I think a future Garmin will look much like a past Navionics chart on a non-garmin MFD. But in areas where C-map is better, or where CHS is better, or where Admiralty charts are better, or where Navionics doesn't even have charts, other things will be better, but not available on a Garmin device.


But I think in the US, none of this matters because everyone's charts are based off of NOAA, and are quite good. It's outside the US where having a broad chart selection is an advantage. Garmin has always only had garmin. I gather they are pretty good, and surely better with the addition of Navionics. But are they good enough to be the ONLY chart source available to you? Not for me.


I think it's unfortunate that Navionics is becoming less and less available. First it was dropped from Coastal Explorer. Now it's being dropped from Furuno. But neither is fatal. It would be interesting to know the real reason behind both, but I suspect we will never know.
 
Ok. Here is the information I received from Nobeltec Time Zero. The tech there was very helpful.

Thanks for the update - good information.

Were they able to clarify the free vs $500 issue?
 
Thanks for the update - good information.

Were they able to clarify the free vs $500 issue?

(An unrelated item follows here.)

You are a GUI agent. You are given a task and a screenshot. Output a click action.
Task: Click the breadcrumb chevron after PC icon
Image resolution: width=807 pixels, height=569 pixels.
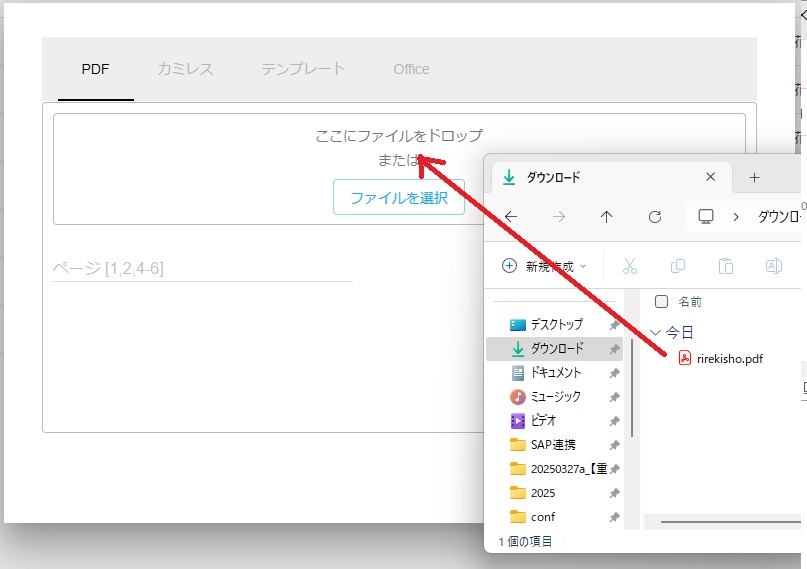(x=736, y=217)
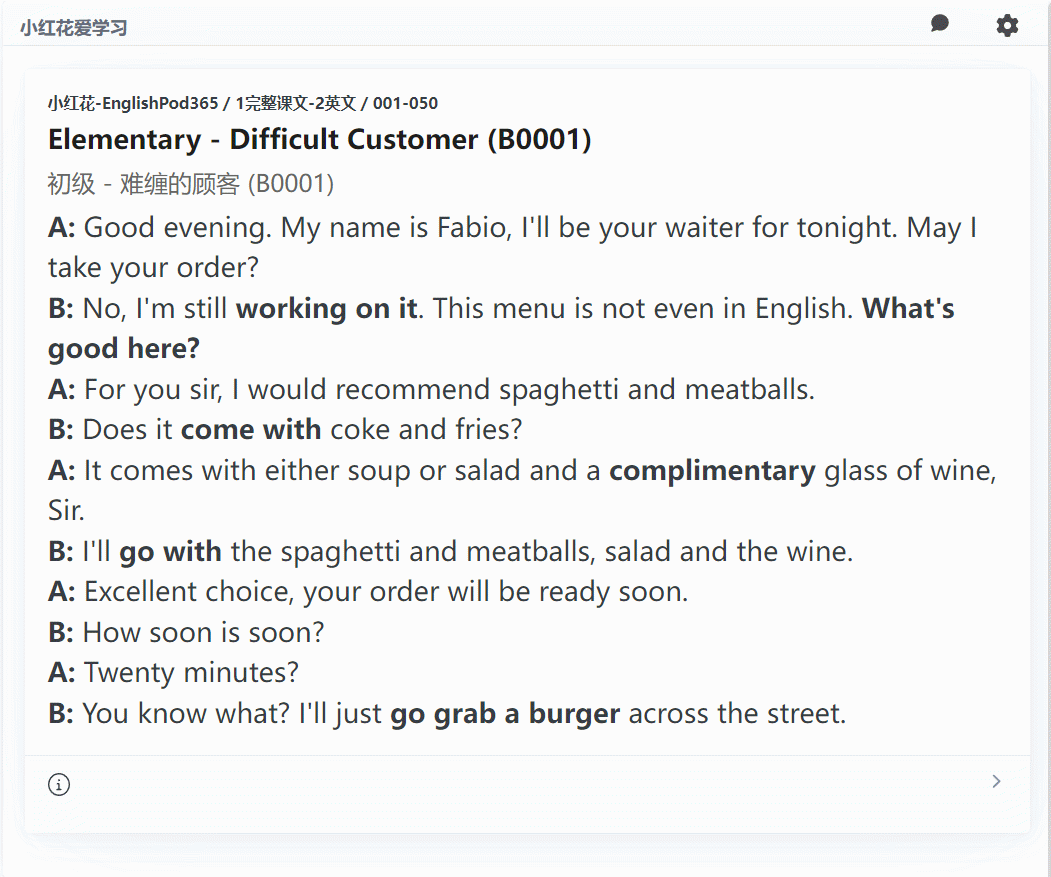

I didn’t ask them the difference in noaa charts and the $500 noaa plus usace charts. I have to email them some coordinates so will ask them when I do.
 
I didn’t ask them the difference in noaa charts and the $500 noaa plus usace charts. I have to email them some coordinates so will ask them when I do.

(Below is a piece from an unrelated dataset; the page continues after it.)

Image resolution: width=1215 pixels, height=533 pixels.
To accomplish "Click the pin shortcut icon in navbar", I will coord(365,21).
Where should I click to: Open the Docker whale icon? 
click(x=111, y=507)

Ummm.... I hadn't appreciated the difference between NOAA Raster ($0) and NOAA Vector plus USACE charts (either $0 or $500?) in your image post #43... compared to what we'd been using, where I've not noticed a USACE connection in the description before.

I'd suspect having the USACE info for your area would be a good thing.

-Chris
 
Ummm.... I hadn't appreciated the difference between NOAA Raster ($0) and NOAA Vector plus USACE charts (either $0 or $500?) in your image post #43... compared to what we'd been using, where I've not noticed a USACE connection in the description before.

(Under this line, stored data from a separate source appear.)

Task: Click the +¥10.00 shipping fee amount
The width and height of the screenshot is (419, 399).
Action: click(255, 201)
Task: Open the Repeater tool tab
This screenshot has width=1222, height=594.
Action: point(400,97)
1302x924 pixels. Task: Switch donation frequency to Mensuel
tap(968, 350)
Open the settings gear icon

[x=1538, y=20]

I'd suspect having the USACE info for your area would be a good thing.

-Chris

I agree, if the surveys are current. It does bring up a thought. Navionics uses crowdsourcing to augment the USACE data, pulling the information from readings gathered on chart plotters and transmitted to them.

Crowdsourcing is the best answer for the interior rivers. I would imagine most of the USACE focus would be on the “navigable waterway” portion of the rivers, though I have nothing to base that on. It sounded to me like this will also be Furuno’s approach. We will see how that works out.
 
I went to look closer at that... the filename referenced is MWVUSAMAP15.2 (a different filename format than what I have installed in TZ)... but it points to a download of the same current SDUS00VS57MAP.18.dbv NOAA vector charts we already have installed.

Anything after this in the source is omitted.